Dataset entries

Start of Block

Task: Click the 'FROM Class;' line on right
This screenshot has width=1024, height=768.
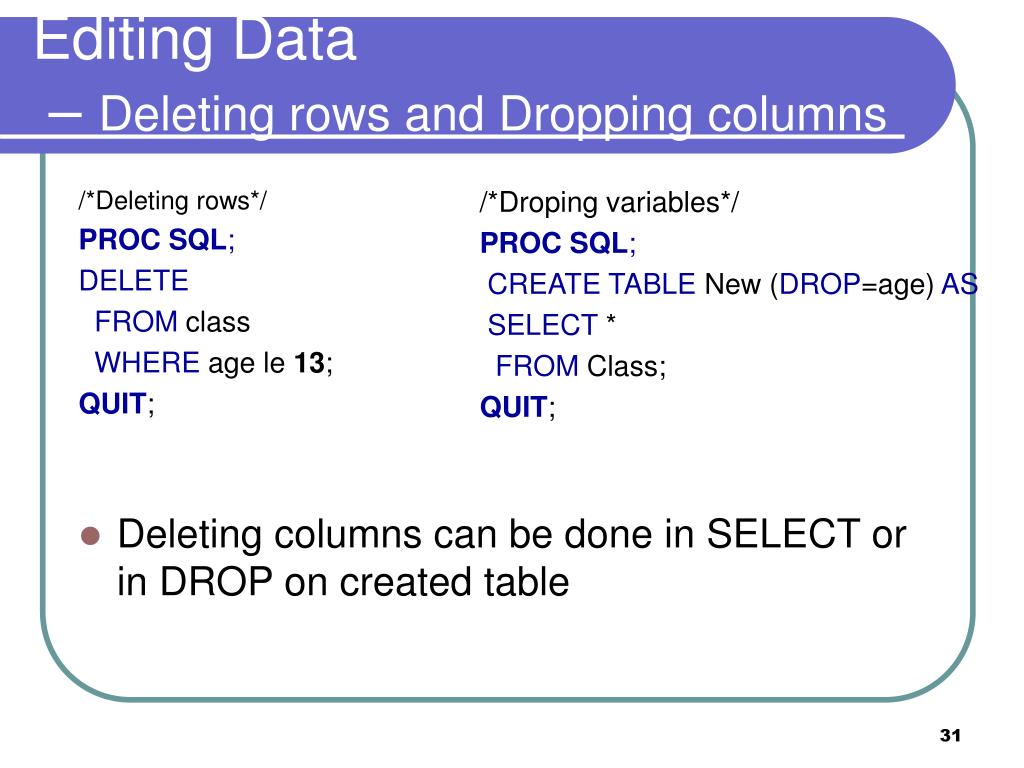Action: tap(581, 366)
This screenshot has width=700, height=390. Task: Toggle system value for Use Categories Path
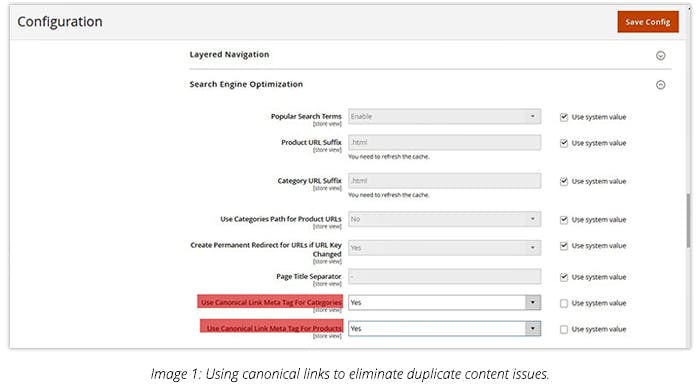564,220
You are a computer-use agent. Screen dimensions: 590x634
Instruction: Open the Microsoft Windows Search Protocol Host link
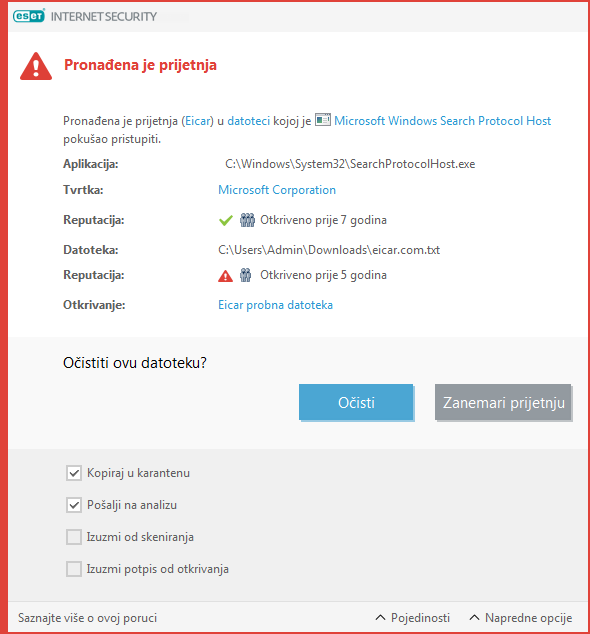pos(442,121)
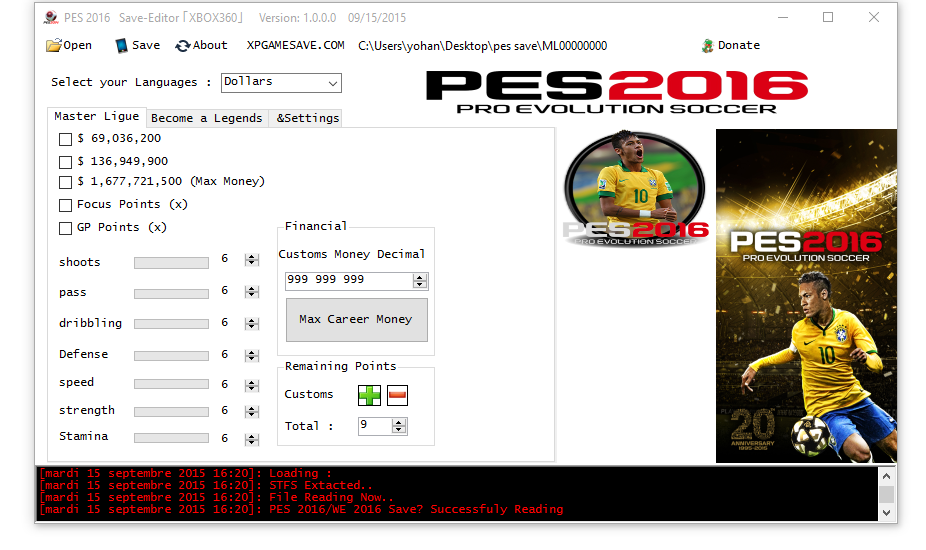Click the PES 2016 app icon in title bar
This screenshot has width=926, height=550.
point(52,18)
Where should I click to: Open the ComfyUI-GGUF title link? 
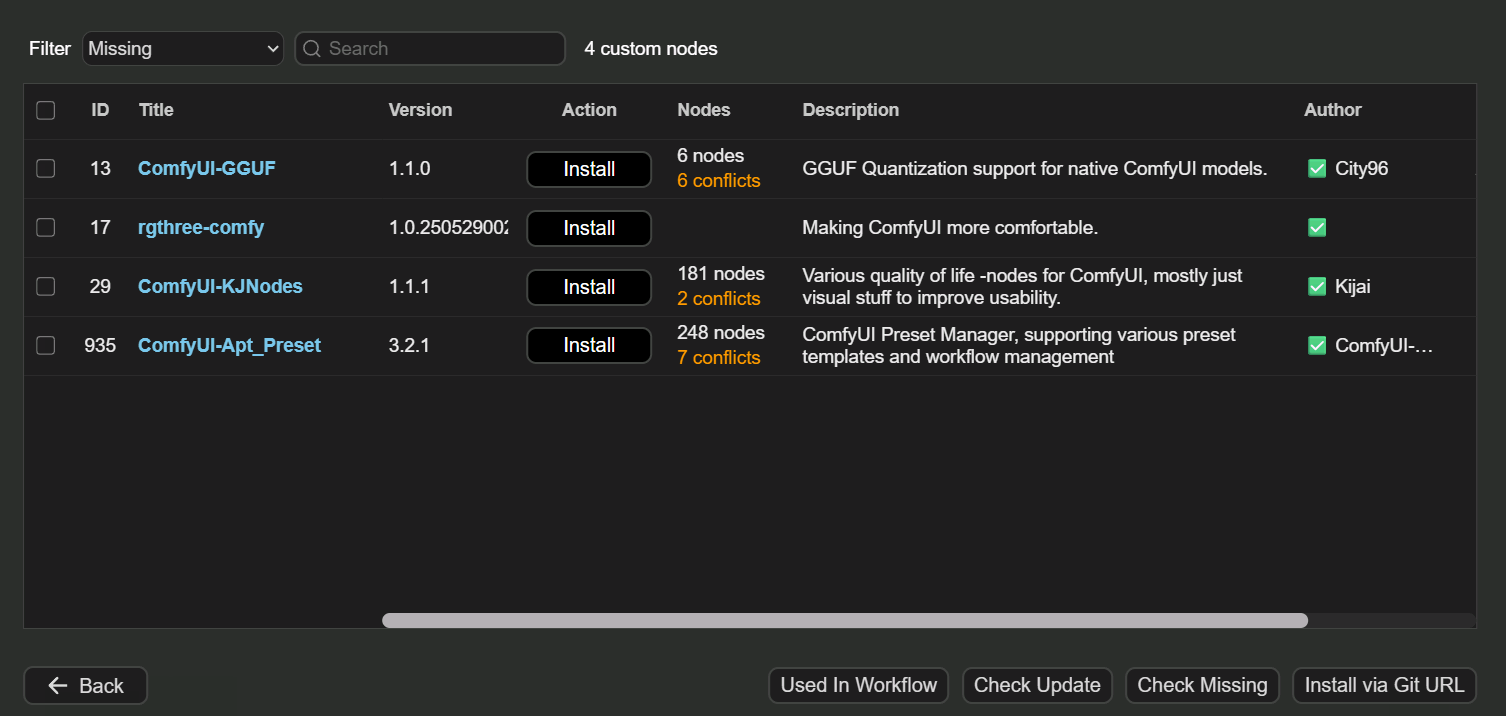206,169
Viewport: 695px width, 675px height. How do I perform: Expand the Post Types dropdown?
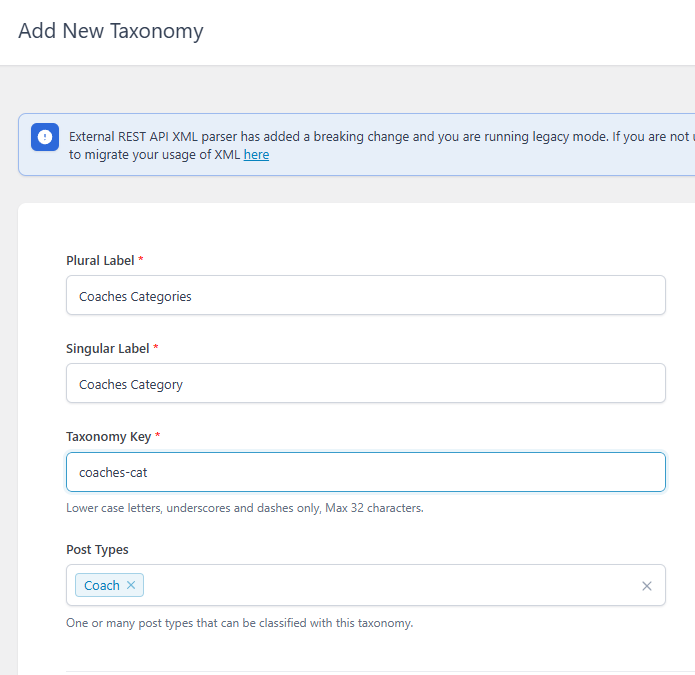coord(390,586)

End of Block

*Action item:* Reproduce each entry precisely, dropping only the pictures.

*Exercise response:*
Task: Click the 'FROM Class;' line on right
This screenshot has width=1024, height=768.
Action: tap(581, 366)
This screenshot has width=700, height=390. Task: Toggle system value for Use Categories Path
564,220
You are a computer-use agent. Screen dimensions: 590x634
Instruction: Open the Microsoft Windows Search Protocol Host link
pos(442,121)
Click the PES 2016 app icon in title bar
This screenshot has width=926, height=550.
point(52,18)
Where should I click to: Open the ComfyUI-GGUF title link? 
206,169
Viewport: 695px width, 675px height. How do I perform: Expand the Post Types dropdown?
coord(390,586)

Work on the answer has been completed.